_INPUT DATA_
╔══

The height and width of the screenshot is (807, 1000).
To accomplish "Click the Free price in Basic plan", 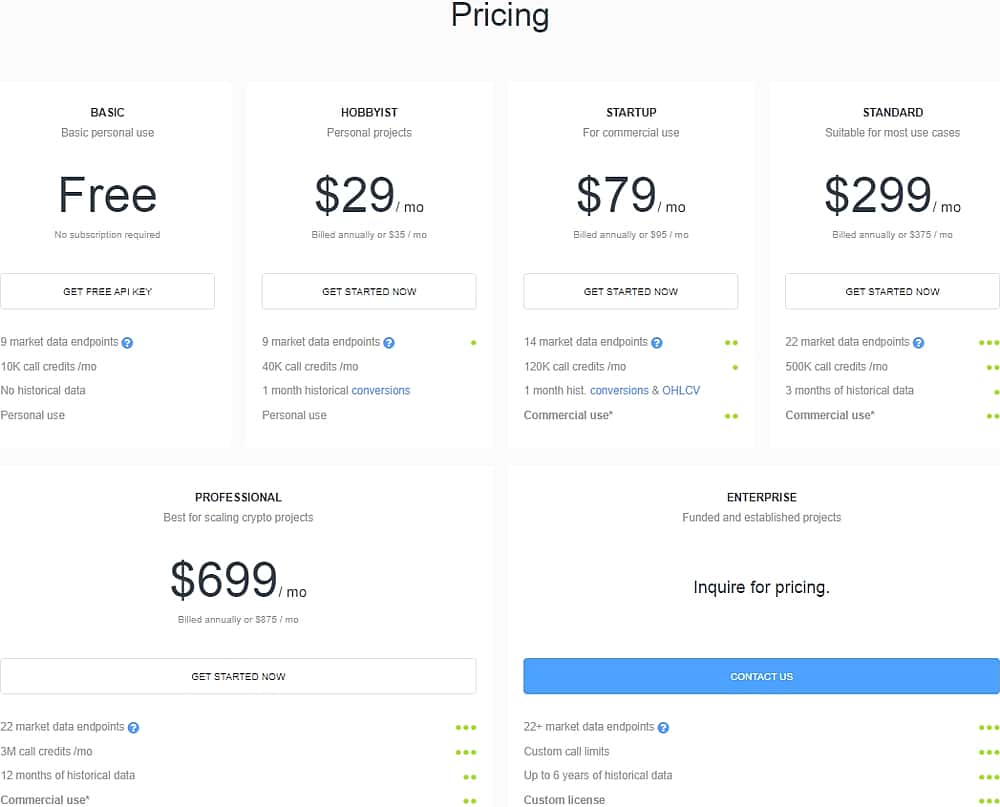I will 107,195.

╚══
╔══

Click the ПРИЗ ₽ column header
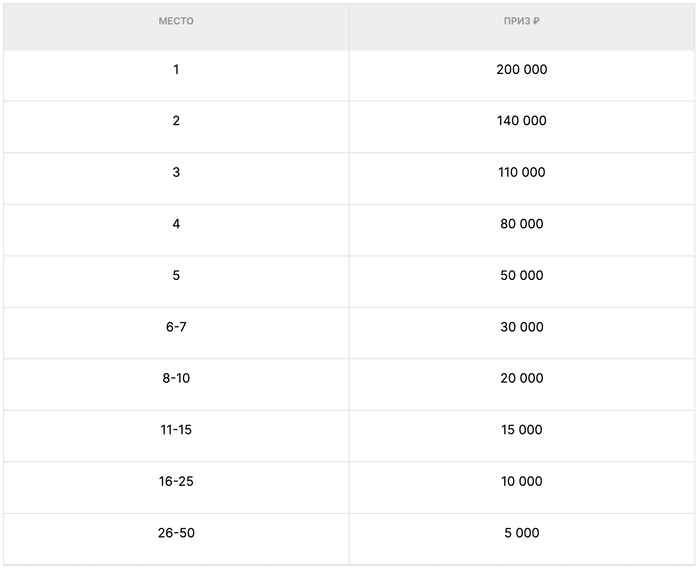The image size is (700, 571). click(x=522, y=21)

╚══
╔══

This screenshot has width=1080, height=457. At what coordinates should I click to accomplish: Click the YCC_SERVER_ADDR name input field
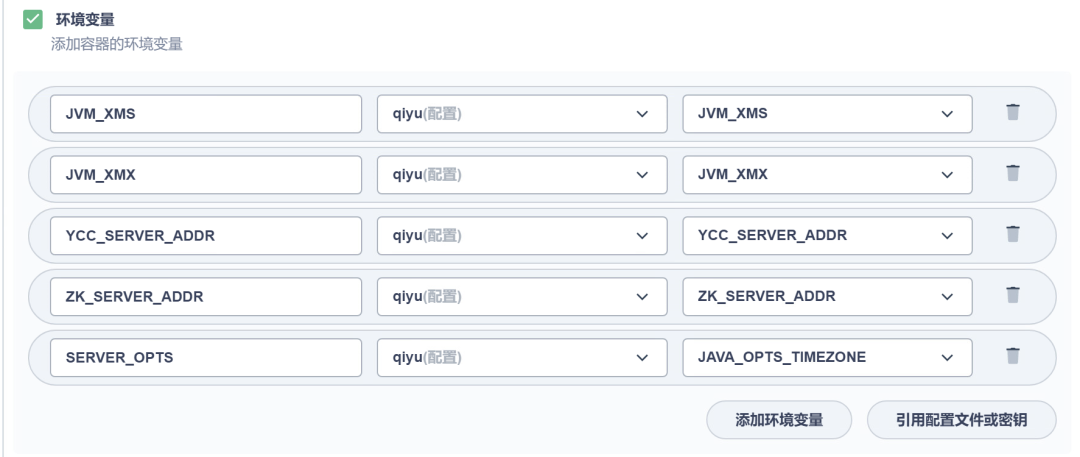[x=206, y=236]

╚══

_WHAT THE TASK ASKS_
Edit the data from the line containing "This screenshot has" through the line containing "[x=206, y=236]", inclusive, by replacing "input field" with "text box" and leaving everything else unchanged. Give only those lines, without the pictures.

_FINISHED EXERCISE_
This screenshot has width=1080, height=457. At what coordinates should I click to accomplish: Click the YCC_SERVER_ADDR name text box
[x=206, y=236]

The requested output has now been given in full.